Experience from last year shows that higher tariffs are costly for the US markets and Trump's voter base, though more so for the Chinese markets and public sentiment," Barclays economists wrote in a note.
In other words, while trade fears may be driving markets lower on Monday, a prolonged market and economic slump would eventually force Washington and Beijing to strike a deal.
At the Sohn Investment Conference, Greenlight's David Einhorn was up first, starting out by reassuring the crowd that he still didn't like Tesla (TSLA).
Einhorn started out with a slideshow of Tesla CEO Elon Musk's statements about his electric car company and concluded by saying "that's horses**t".
He didn't say whether he was short Telsa.
Meanwhile, Einhorn said he believes aircraft leasing company AerCap (AER) is a good bet. AerCap is the industry leader with 11% market share, he said. As aircraft manufacturers Airbus and Boeing (BA) have backlogs of multiple years, aircraft leasing companies step in to fill the gap as air travel continues to increase around the globe.
Einhorn said his fund was short GATX (GATX), the market-leading stand-alone railcar leasing company.
Greenlight Capital had its worst year ever in 2018: Its investments were down 34%. The S&P 500 fell just over 6% last year.
- The markets plunged at the open, with the Dow losing 450 points.
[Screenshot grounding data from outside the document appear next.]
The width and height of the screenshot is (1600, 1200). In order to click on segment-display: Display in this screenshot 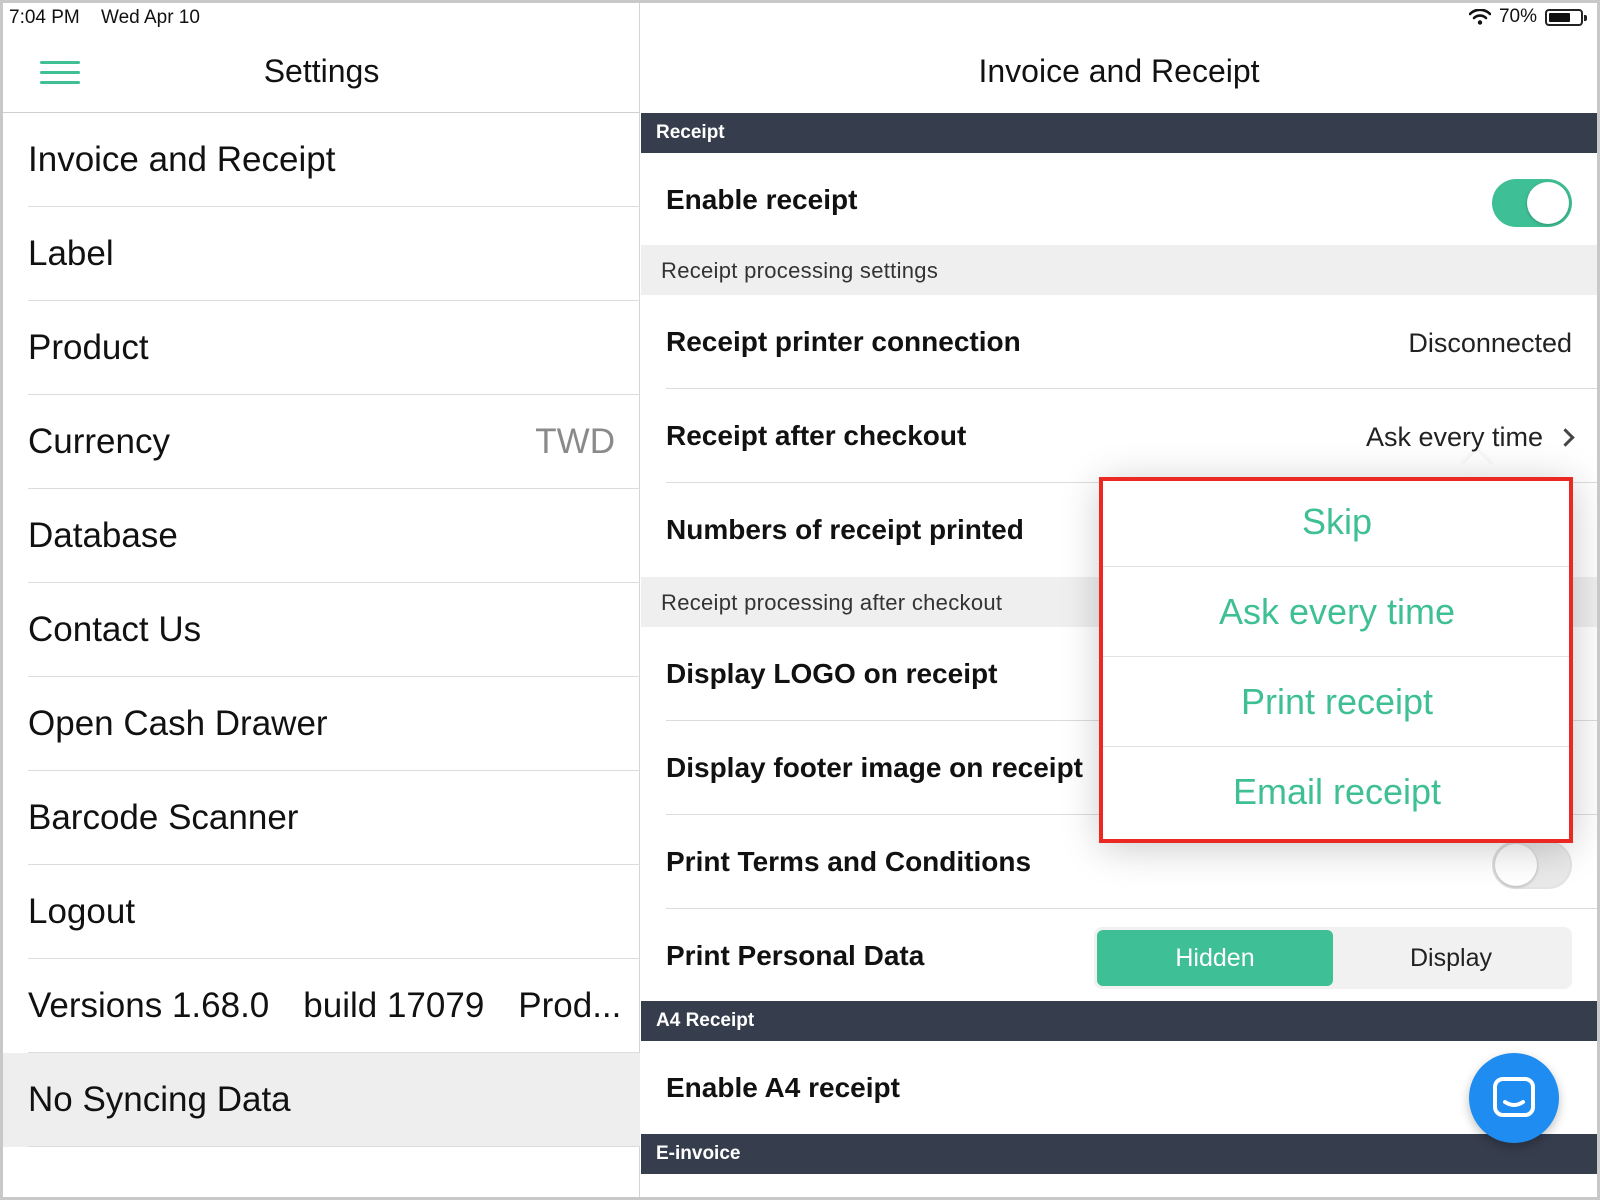, I will do `click(1451, 958)`.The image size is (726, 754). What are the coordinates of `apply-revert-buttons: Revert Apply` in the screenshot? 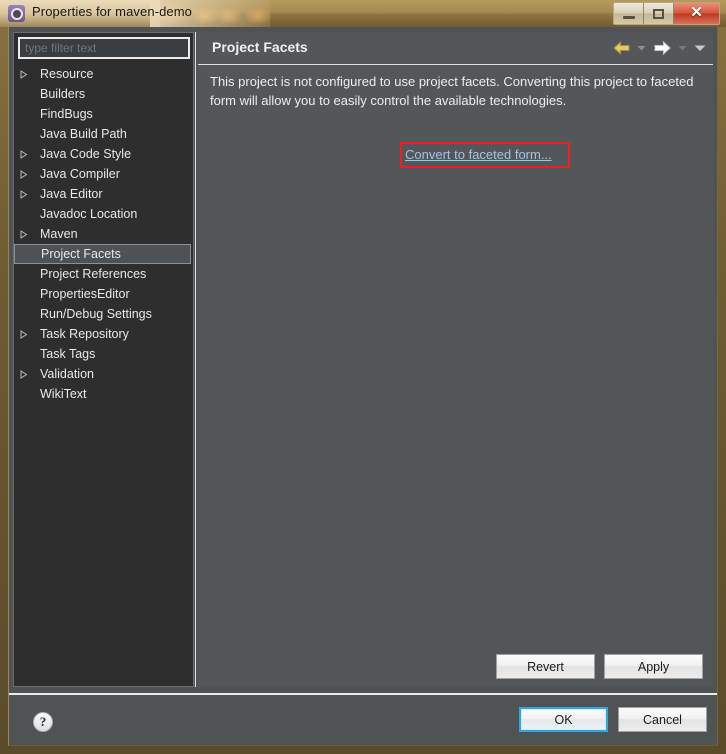 It's located at (600, 666).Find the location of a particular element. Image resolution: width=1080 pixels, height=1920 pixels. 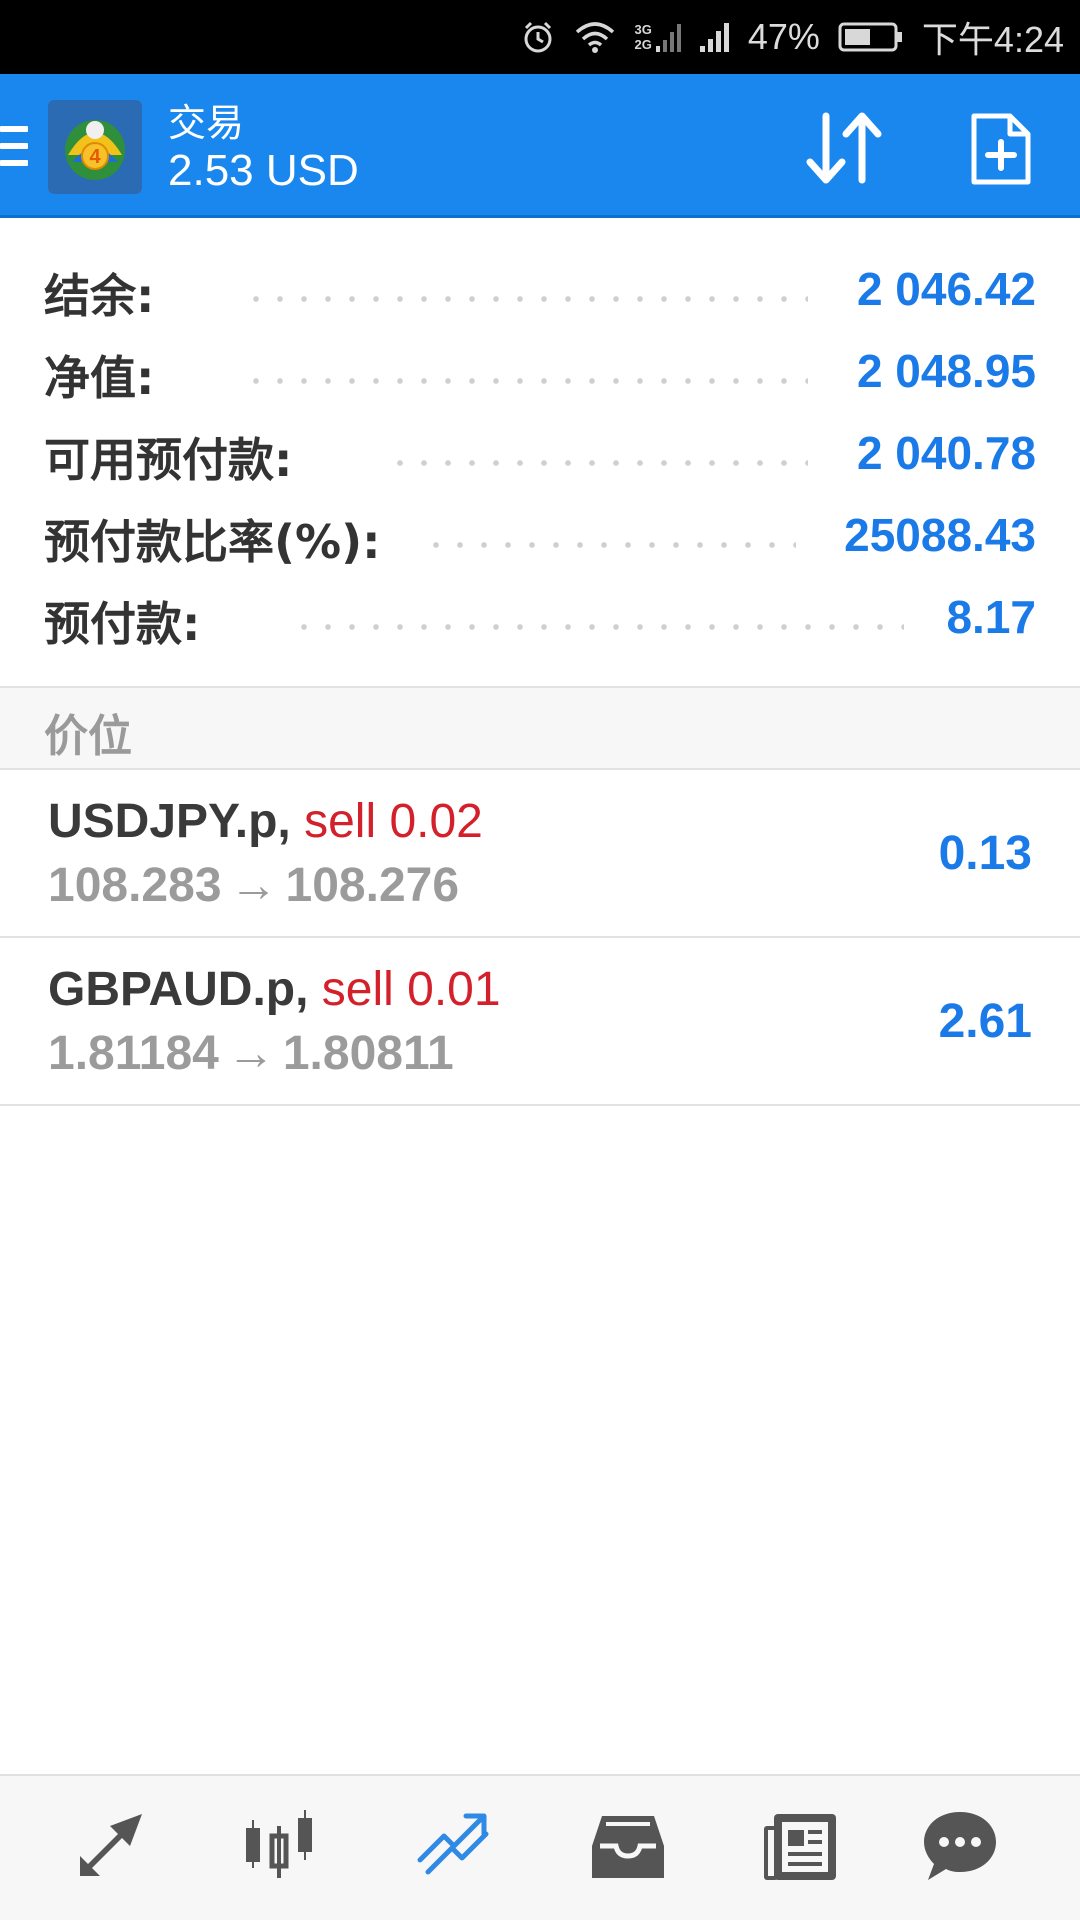

page-title: 交易 is located at coordinates (206, 123).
But stocks have clawed back some of their losses and the Dow is now roughly down 200 points.
- The VIX (VIX), a measure of volatility that often skyrockets during times when Wall Street is scared, soared more than 30% Monday to its highest level since late January.
- The price of gold, which tends to rise when investors are nervous, moved slightly higher.
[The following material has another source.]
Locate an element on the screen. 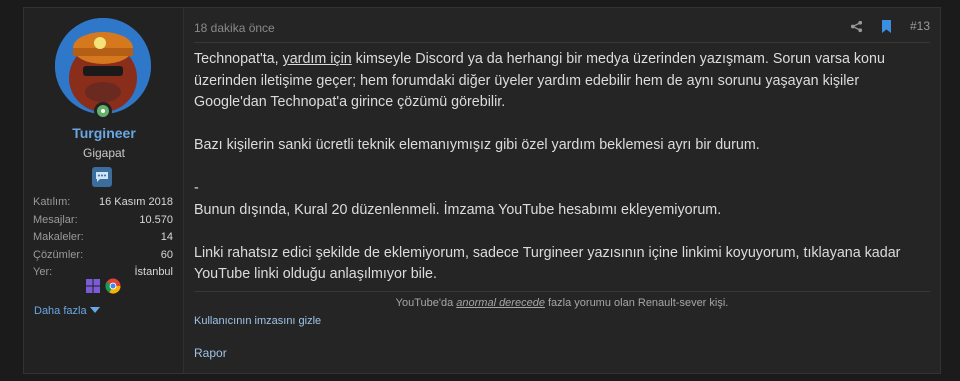 Image resolution: width=960 pixels, height=381 pixels. stat-value: 60 is located at coordinates (166, 254). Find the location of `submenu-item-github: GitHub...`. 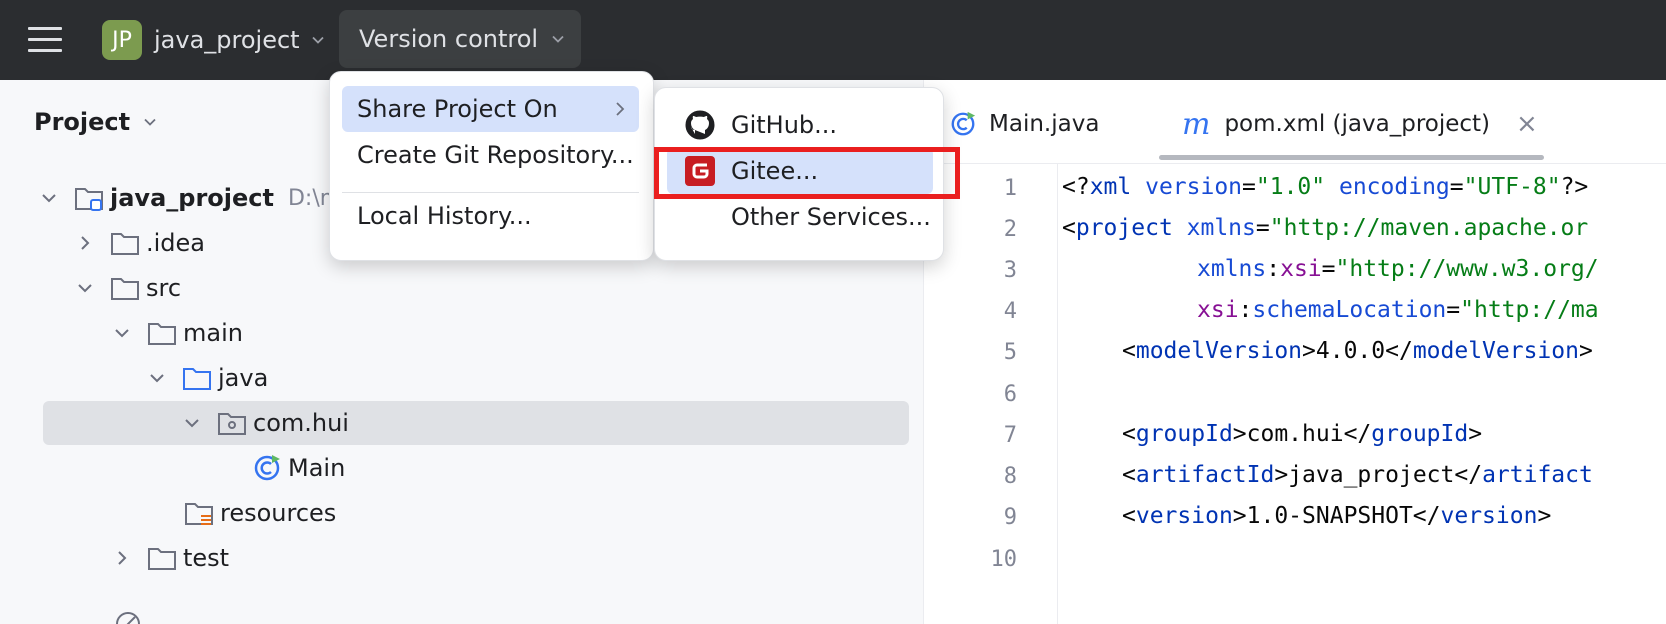

submenu-item-github: GitHub... is located at coordinates (800, 125).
- Only four of the thirty Dow stocks are higher: McDonald's (MCD), Chevron (CVX), Dow Chemical (DOW) and Disney (DIS).
- These are the Dow's worst performers: Nike (NKE) is down 3%, Apple (AAPL) and 3M (MMM) are right behind Nike — they are down about 2%.
- In the S&P 500, investment manager Affiliated Managers Group (AMG) is faring the worst — down 10% — after missing first quarter earnings projections.
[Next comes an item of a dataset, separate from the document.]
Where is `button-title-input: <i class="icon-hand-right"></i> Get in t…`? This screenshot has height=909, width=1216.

- One wacky stock: Sinclair Broadcast Group (SBGI) soared 30% after it announced its deal to snap up 21 regional sports networks from Disney.
Stocks have recovered from their initial lows today, but they are still solidly in the red an hour and a half into trading.
Sinclair Broadcast Group (SBGI) shares are moving way higher in a sea of declines.
The stock is up nearly 30% the first trading day after it announced its $9.6 billion acquisition of 21 regional sports networks from Walt Disney Company (DIS) on Friday.
Investors appear to be bullish on the local TV owner's plan to double down on live sports and news as it future-proofs itself against streaming competitors.
"While consumer viewing habits have shifted, the tradition of watching live sports and news remains ingrained in our culture," Sinclair CEO Chris Ripley said in a release.
Monday's stock selloff wiped out some three weeks of gains in the Dow.
The Dow dropped 450 points at the open before recovering some of its losses. At mid-morning it was down roughly 280 points, or 1.1%.
Despite this dramatic start to the week, the Dow remains up 13.6% for the year. So for anyone who invested on December 31, these gains still look pretty good.